▶ _Action item_: Print the records below verbatim.

▶ _Exercise inputs_:

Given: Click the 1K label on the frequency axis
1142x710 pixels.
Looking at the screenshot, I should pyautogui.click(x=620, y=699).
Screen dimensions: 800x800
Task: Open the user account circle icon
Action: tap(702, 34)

▶ _Written answer_:
Given: Click the 1K label on the frequency axis
1142x710 pixels.
Looking at the screenshot, I should pyautogui.click(x=620, y=699).
Screen dimensions: 800x800
Task: Open the user account circle icon
Action: tap(702, 34)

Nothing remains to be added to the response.